Après je suis allé aux patients experts et il y avait un mec avec de longs cheveux, il y avait pas mal de filles qui étaient autour de lui, c’était la star. Moi je ne lui ai pas trop parlé mais trois mois, quatre mois après je reçois un mail de sa part et Andréas me demandait d’aller dans le groupe ! Wouah ! C’est rigolo ça ! C’était un truc que je voulais faire alors j’ai dit oui tout de suite. Cette rencontre m’a fait vraiment du bien et quand j’ai dit ça à ma femme, à ma sœur et à mon entourage, ma sœur elle m’a dit « mais putain ça fait trente ans ! Tu n’as pas un don mais tu as trop de choses à partager, trop de trucs à raconter et c’est vraiment ton truc à toi ! ». C’est vrai que moi je ne suis pas trop lecture, je suis toujours speed, il faut toujours que je bouge en permanence, je ne sais pas me reposer, je ne sais pas dormir. Maintenant j’ai un peu un autre regard sur la littérature. Le livre il m’apporte des choses. Je ne pensais pas qu’il y avait autant de différences dans les gens par rapport à l’alcool. La différence de boire, la différence sociale entre les bourgeois, les paysans, les avocats, les balayeurs. Tout le monde a sa propre histoire, personne n’a le même commencement pour rentrer dans l’histoire.

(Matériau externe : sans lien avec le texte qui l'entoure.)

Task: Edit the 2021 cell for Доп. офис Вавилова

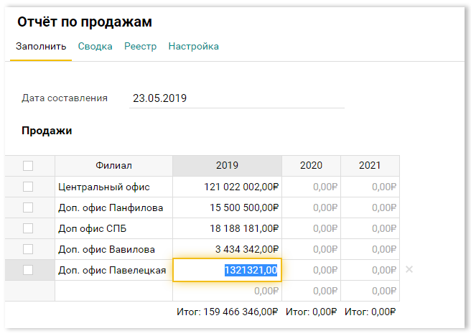Action: 370,249
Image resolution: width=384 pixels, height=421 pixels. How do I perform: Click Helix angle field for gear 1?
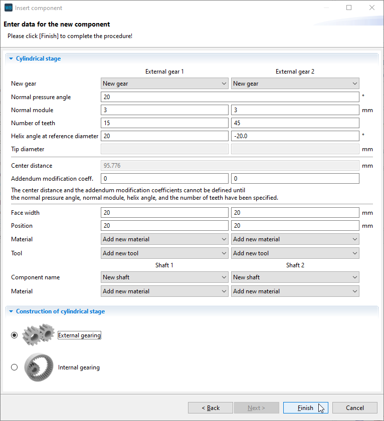tap(164, 136)
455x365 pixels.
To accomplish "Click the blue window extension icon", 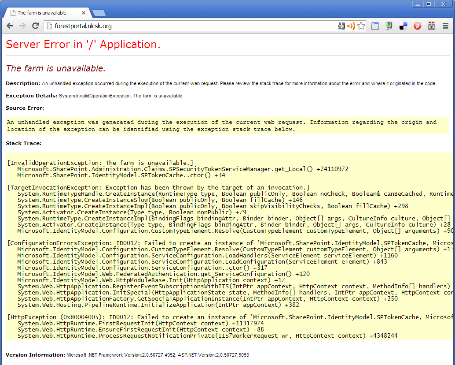I will pos(375,26).
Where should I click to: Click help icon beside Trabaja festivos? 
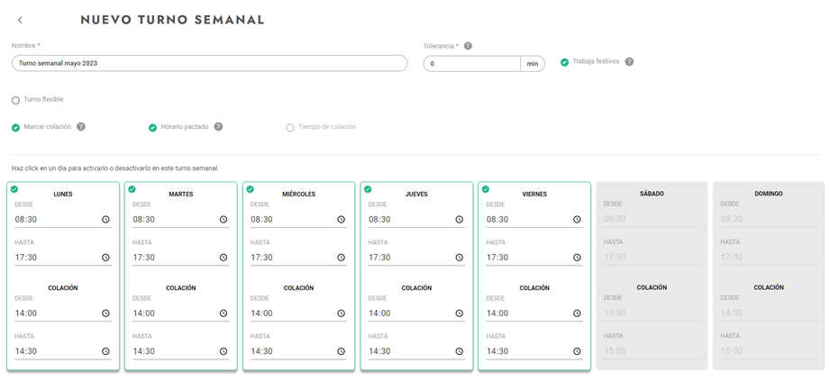[x=629, y=62]
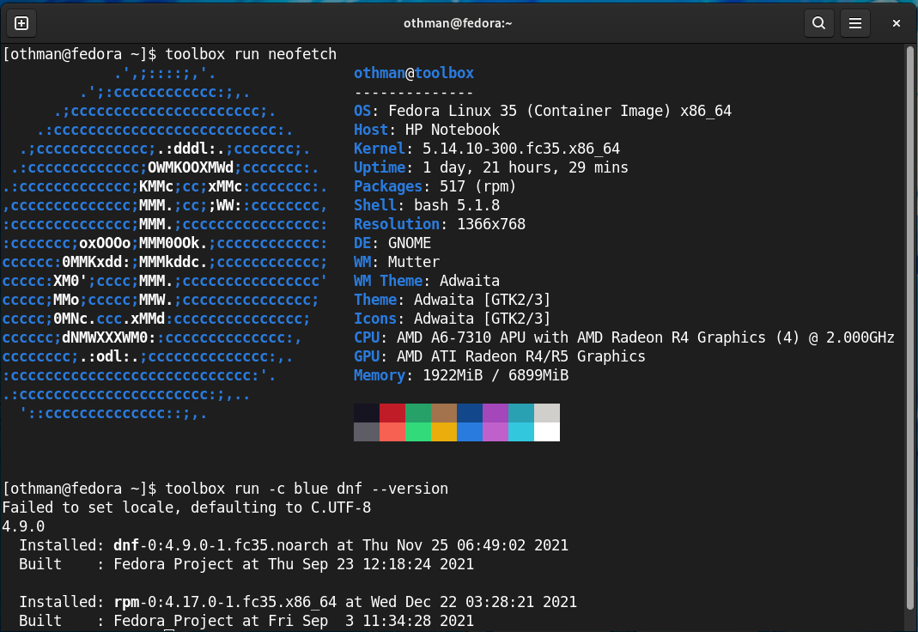Click the white color block
Viewport: 918px width, 632px height.
pyautogui.click(x=547, y=432)
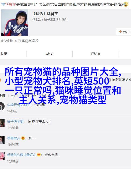Select the 转发 tab

(x=50, y=54)
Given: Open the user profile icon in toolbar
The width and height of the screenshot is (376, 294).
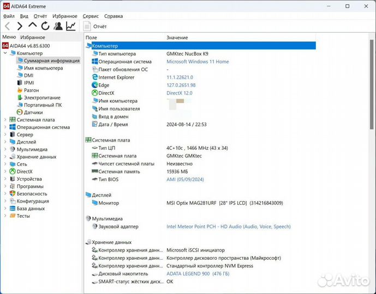Looking at the screenshot, I should point(58,26).
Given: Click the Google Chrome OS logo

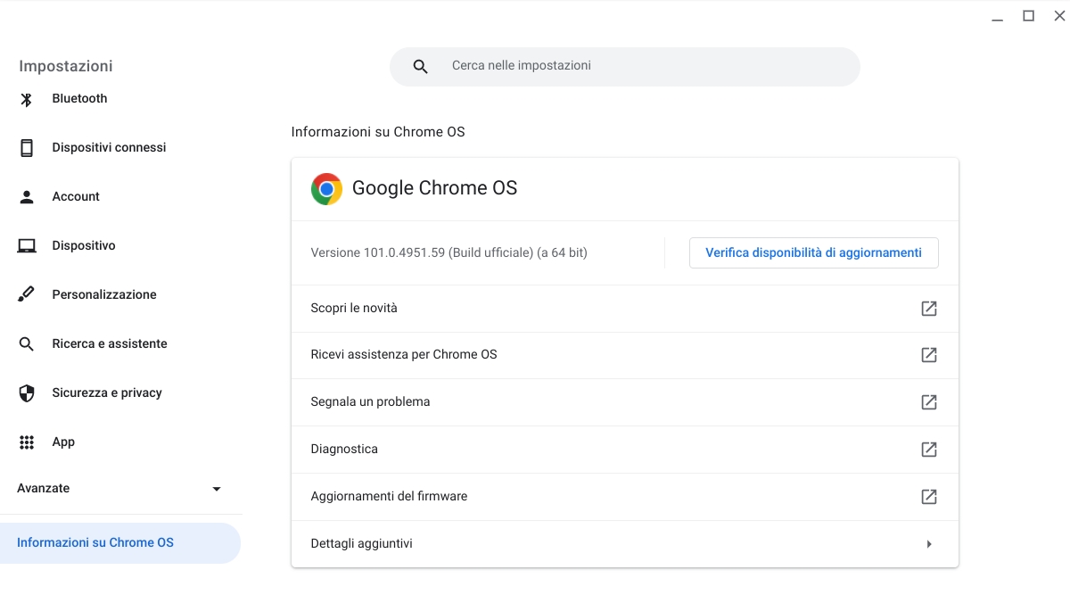Looking at the screenshot, I should [x=326, y=189].
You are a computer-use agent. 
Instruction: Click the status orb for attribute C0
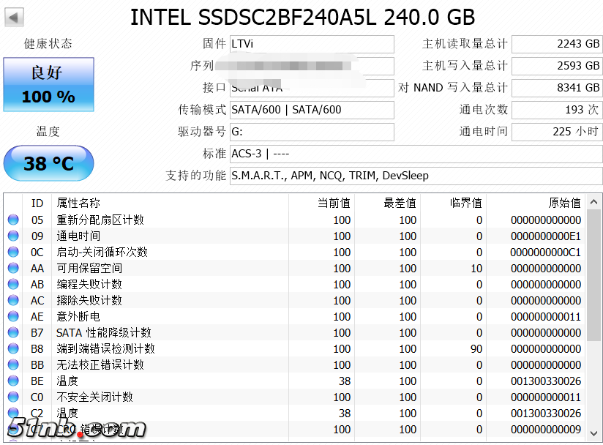13,397
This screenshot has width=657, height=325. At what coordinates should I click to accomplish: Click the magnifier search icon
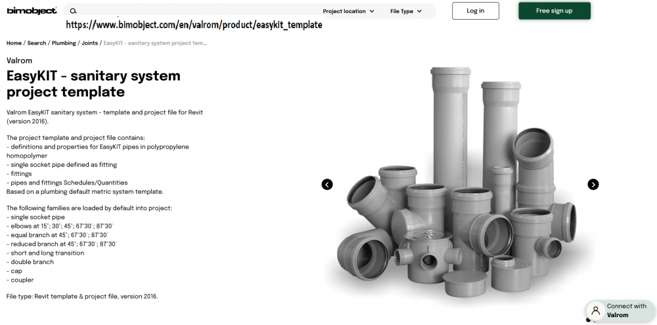(x=73, y=11)
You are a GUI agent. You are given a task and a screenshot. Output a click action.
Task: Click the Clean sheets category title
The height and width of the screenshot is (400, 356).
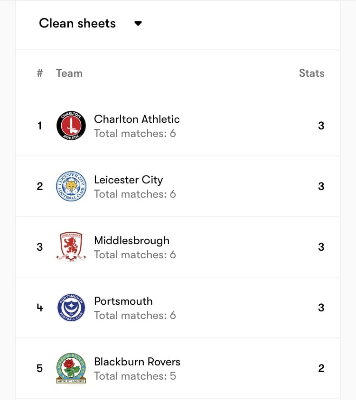pos(77,23)
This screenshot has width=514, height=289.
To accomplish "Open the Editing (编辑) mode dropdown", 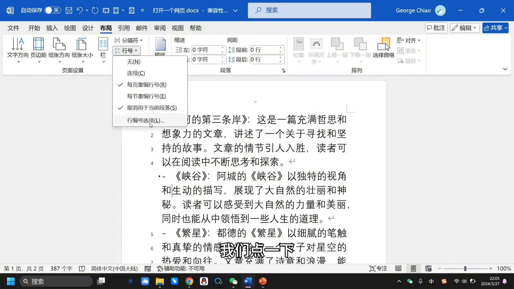I will 465,28.
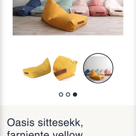
Task: Click the large yellow beanbag in main photo
Action: click(x=64, y=16)
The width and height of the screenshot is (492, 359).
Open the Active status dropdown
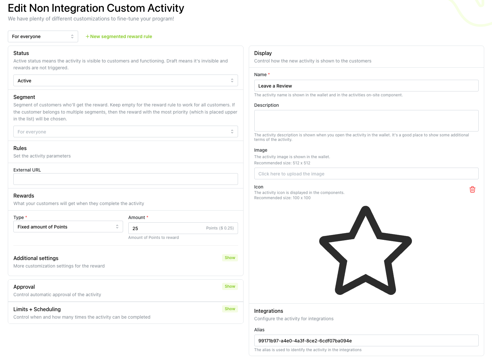126,80
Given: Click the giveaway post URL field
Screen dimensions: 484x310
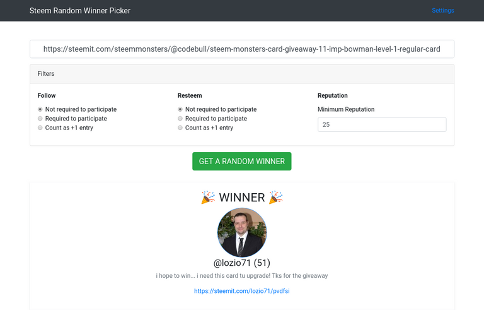Looking at the screenshot, I should click(x=242, y=49).
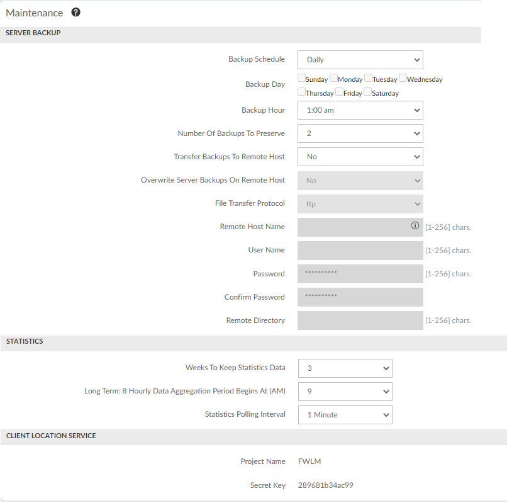Check the Monday backup day box
The height and width of the screenshot is (503, 507).
click(333, 79)
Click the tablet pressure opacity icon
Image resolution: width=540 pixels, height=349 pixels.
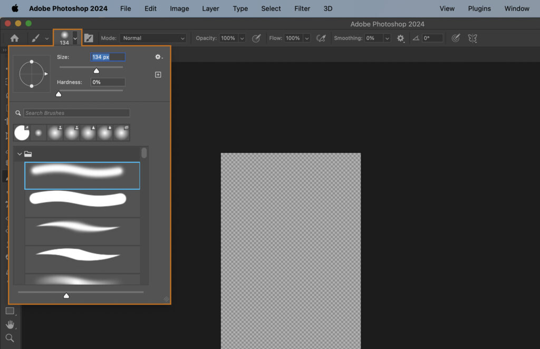(257, 38)
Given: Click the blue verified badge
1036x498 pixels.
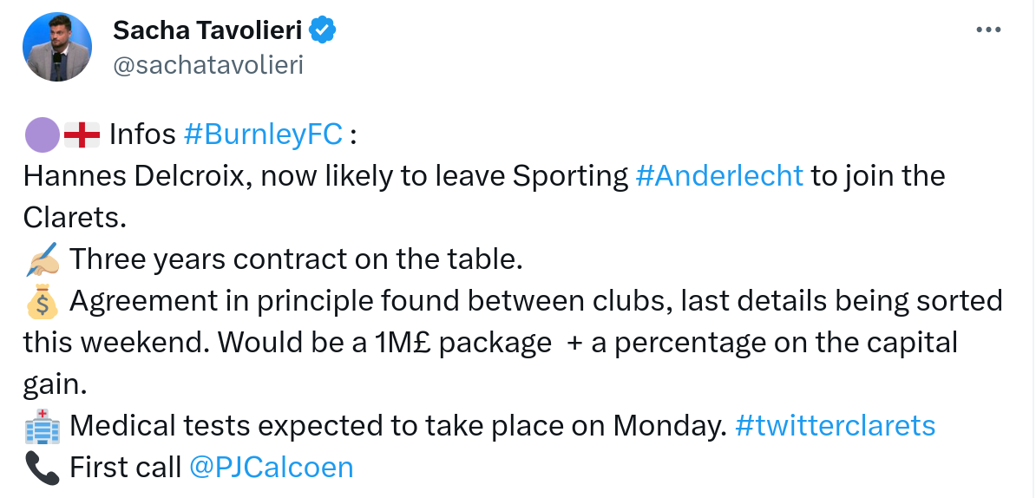Looking at the screenshot, I should coord(324,31).
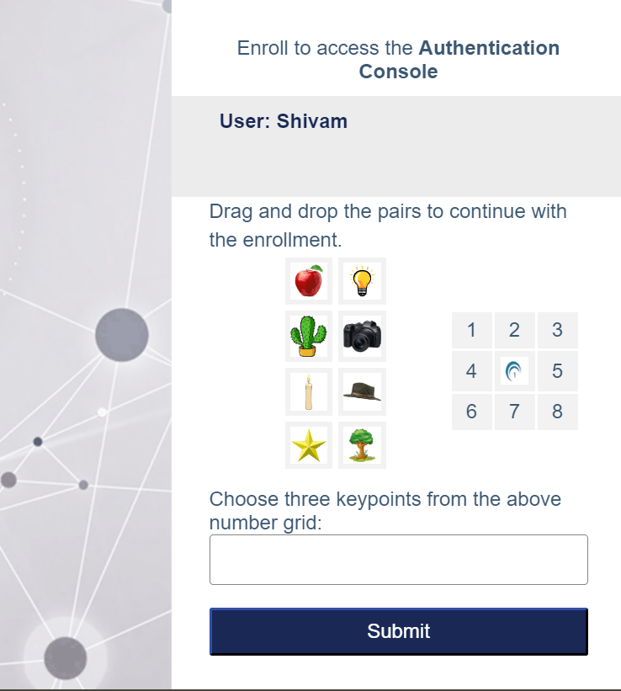Click the green cactus icon
This screenshot has width=621, height=691.
click(309, 336)
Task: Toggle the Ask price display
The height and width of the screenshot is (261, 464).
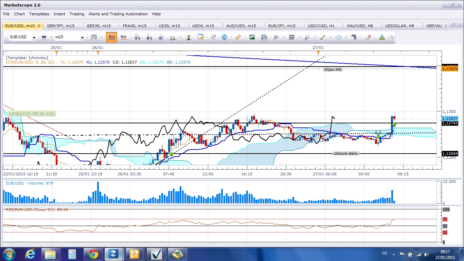Action: click(x=123, y=37)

Pour moi personne ne rentre dans l’alcool pour la même raison. On attrape la grippe à cause du virus mais l’alcool, malgré le fait que ce soit une maladie, on ne rentre pas dedans de la même façon. Et le livre c’est un soutien. Je ne suis pas écrivain, on est un groupe, on raconte, ça se passe super bien, il n’y a que des gens francs, il n’y a pas de mensonge, pas de tricherie. Il y a de la tricherie à la rigueur parce que c’est de la littérature et qu’on peut inventer des choses, mais on sait quand même à la base s’il y a triche ou pas triche. On connaît tous l’alcool, on connaît les dégâts, les expériences, et il y a des trucs qu’on ne cache pas, qu’on ne peut pas cacher. Même si on n’a pas la même entrée on a tous les mêmes délires, et il y a quelque chose qu’on a tous en commun quand même.
Je ne me prends plus la tête, je ne vis que demain, le passé me sert d’expérience, pour aider les gens qui veulent s’en sortir...
Et ouais, c’est ma philosophie, ma nouvelle vie.